Task prompt → Reproduce only the part of the listing that opens with the line containing "You are a computer-use agent. The" and closes with the line containing "click(x=915, y=323)", replacing "camera" with "lens" and leaving everything else the same.

-------------------------

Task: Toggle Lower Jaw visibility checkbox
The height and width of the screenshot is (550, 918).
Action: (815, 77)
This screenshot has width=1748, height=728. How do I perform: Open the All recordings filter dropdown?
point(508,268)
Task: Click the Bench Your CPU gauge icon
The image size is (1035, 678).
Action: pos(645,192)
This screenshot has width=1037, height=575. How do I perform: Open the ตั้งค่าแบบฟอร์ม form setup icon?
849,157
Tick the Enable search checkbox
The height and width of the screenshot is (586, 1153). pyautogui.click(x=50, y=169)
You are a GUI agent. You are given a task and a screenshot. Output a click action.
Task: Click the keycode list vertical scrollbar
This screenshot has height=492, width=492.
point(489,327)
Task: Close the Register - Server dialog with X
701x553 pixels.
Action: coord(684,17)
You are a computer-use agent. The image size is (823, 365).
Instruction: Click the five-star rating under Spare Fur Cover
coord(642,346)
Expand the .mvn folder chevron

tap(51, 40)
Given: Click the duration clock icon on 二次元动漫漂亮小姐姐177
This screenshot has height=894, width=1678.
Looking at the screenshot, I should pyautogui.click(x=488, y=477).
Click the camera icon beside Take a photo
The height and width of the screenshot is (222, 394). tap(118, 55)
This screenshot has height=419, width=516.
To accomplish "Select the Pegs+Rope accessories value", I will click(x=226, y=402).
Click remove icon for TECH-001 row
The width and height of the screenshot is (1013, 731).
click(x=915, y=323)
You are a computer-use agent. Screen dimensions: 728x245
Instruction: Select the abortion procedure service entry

-------------------------

Answer to the task →
You are a computer-use agent. The image size is (823, 365).
Instruction: Click the five-star rating under Spare Fur Cover
coord(642,346)
Expand the .mvn folder chevron

tap(51, 40)
Given: Click the duration clock icon on 二次元动漫漂亮小姐姐177
This screenshot has height=894, width=1678.
Looking at the screenshot, I should pyautogui.click(x=488, y=477).
Click the lens icon beside Take a photo
The height and width of the screenshot is (222, 394). tap(118, 55)
This screenshot has height=419, width=516.
To accomplish "Select the Pegs+Rope accessories value", I will click(x=226, y=402).
Click remove icon for TECH-001 row
The width and height of the screenshot is (1013, 731).
click(x=915, y=323)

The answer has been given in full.